更新BigQuery表中的嵌套字段

时间:2017-07-06 15:36:38

标签: google-bigquery

我想尝试执行BigQuery中的一项微不足道的操作。我正在尝试更新BigQuery表中的嵌套字段,该字段是360导出的结果。

这是我的问题:

#standardSQL
UPDATE `dataset_name`.`ga_sessions_20170705`
SET hits.eventInfo.eventLabel = 'some string'
WHERE TRUE

但我收到此错误消息:

Error: Cannot access field eventInfo on a value with type ARRAY<STRUCT<item STRUCT<transactionId INT64, currencyCode STRING>, isEntrance BOOL, minute INT64, ...>> at [3:10]

如何更新此嵌套字段?

3 个答案:

答案 0 :(得分:3)

hits是一个数组,因此您需要使用数组子查询来分配它。

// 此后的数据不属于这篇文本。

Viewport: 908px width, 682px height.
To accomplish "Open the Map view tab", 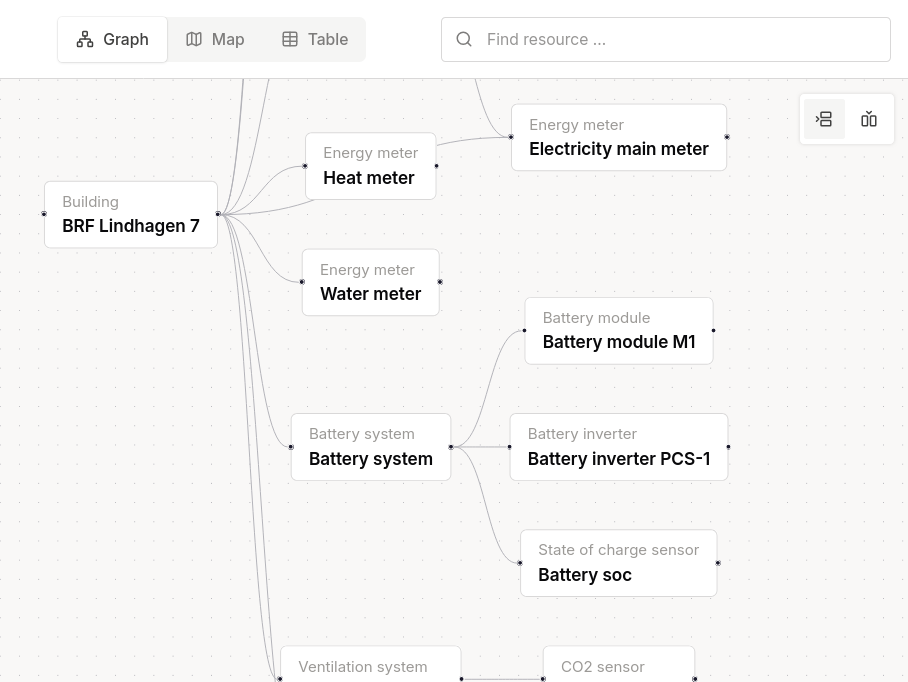I will 215,39.
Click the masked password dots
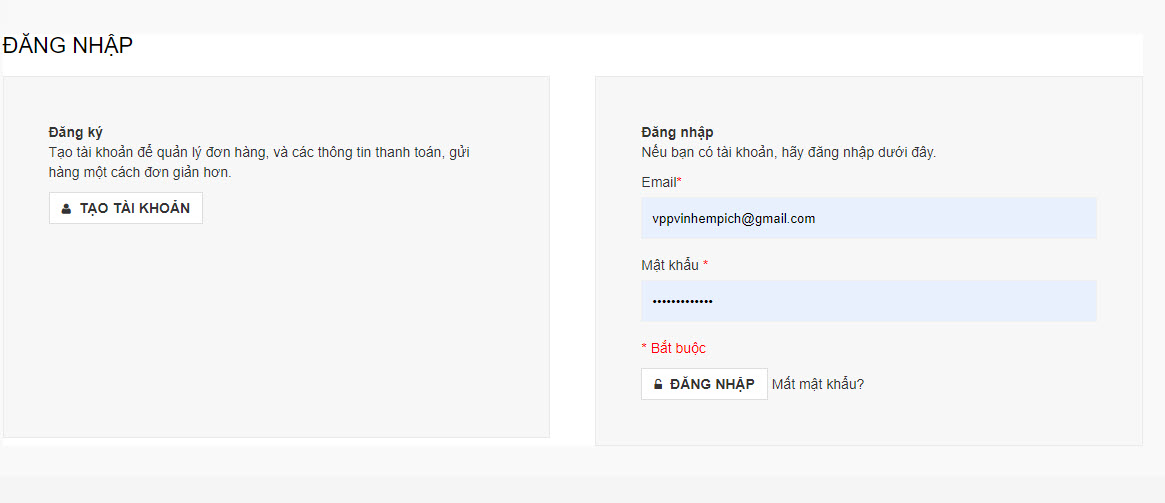The width and height of the screenshot is (1165, 503). [x=683, y=301]
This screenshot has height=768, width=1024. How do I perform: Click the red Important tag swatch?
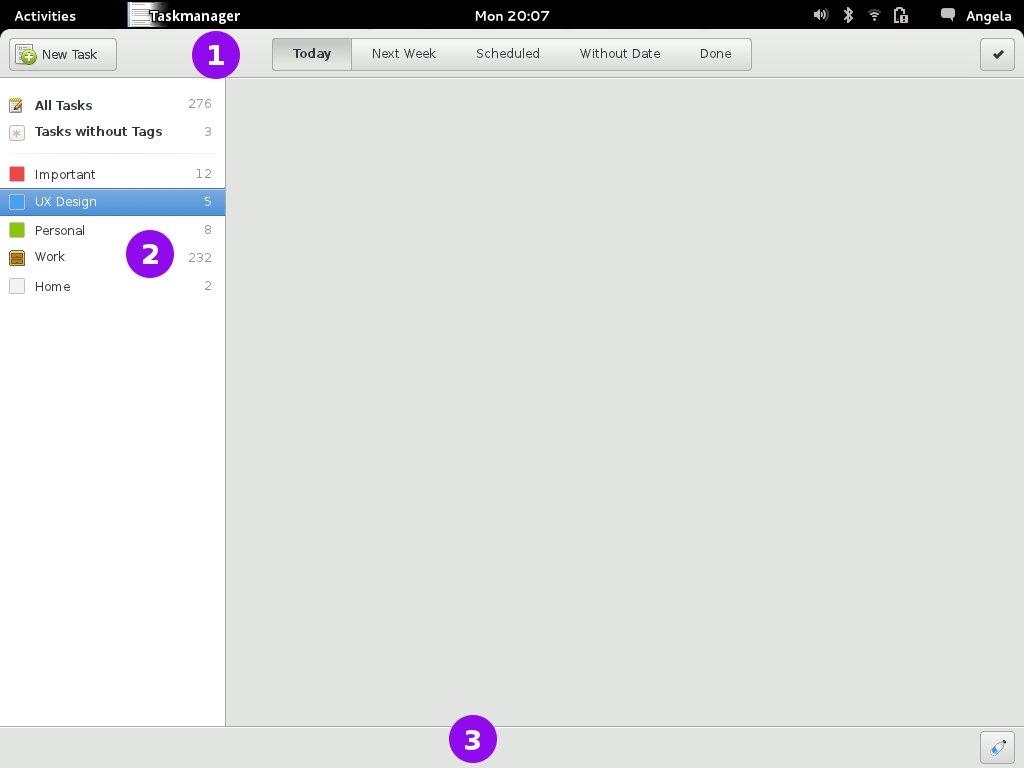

它看起来像这样:

#standardSQL
UPDATE `dataset_name`.`ga_sessions_20170705`
SET hits =
  ARRAY(
    SELECT AS STRUCT * REPLACE(
      (SELECT AS STRUCT eventInfo.* REPLACE('some string' AS eventLabel)) AS eventInfo)
    FROM UNNEST(hits)
  )
WHERE TRUE;

答案 1 :(得分:1)

如果您需要修改给定的自定义维度,则可以使用以下方法:

#standardSQL
UPDATE `tablename`
SET hits = 
  ARRAY(
    SELECT AS STRUCT * REPLACE(
      ARRAY(
        SELECT AS STRUCT cd.index,
          CASE WHEN cd.index = index_number THEN 'new value'
          ELSE cd.value
          END
        FROM UNNEST(customDimensions) AS cd
      ) AS customDimensions)
    FROM UNNEST(hits) hit
  )
WHERE TRUE

但是要花一些时间。

答案 2 :(得分:0)

这里是在有电子邮件的ga会话中屏蔽PII数据

UPDATE
     `<project-id>.<dataset-name>.<table-name>`
 
SET hits =
  ARRAY(SELECT AS STRUCT * REPLACE (
    -- correcting pages here
    IF(REGEXP_CONTAINS(page.pagePath, r"@[a-zA-Z0-9-]+\.[a-zA-Z0-9-.]+")
    ,STRUCT(
        REGEXP_REPLACE(page.pagePath, r"@[a-zA-Z0-9-]+\.[a-zA-Z0-9-.]+", "[EMAIL]")
        ,page.pagePathLevel1
        ,page.pagePathLevel2
        ,page.pagePathLevel3
        ,page.pagePathLevel4
        ,page.hostname
        ,page.pageTitle
        ,page.searchKeyword
        ,page.searchCategory
    ), page) AS page)
    
    FROM UNNEST(hits)
  ) 
WHERE ( -- only relevant sessions
  SELECT COUNT(1) > 0 
  FROM UNNEST(hits) AS hits
  WHERE totals.visits = 1
    AND hits.type = 'PAGE'
    AND REGEXP_CONTAINS(hits.page.pagePath, r"@[a-zA-Z0-9-]+\.[a-zA-Z0-9-.]+") = true
)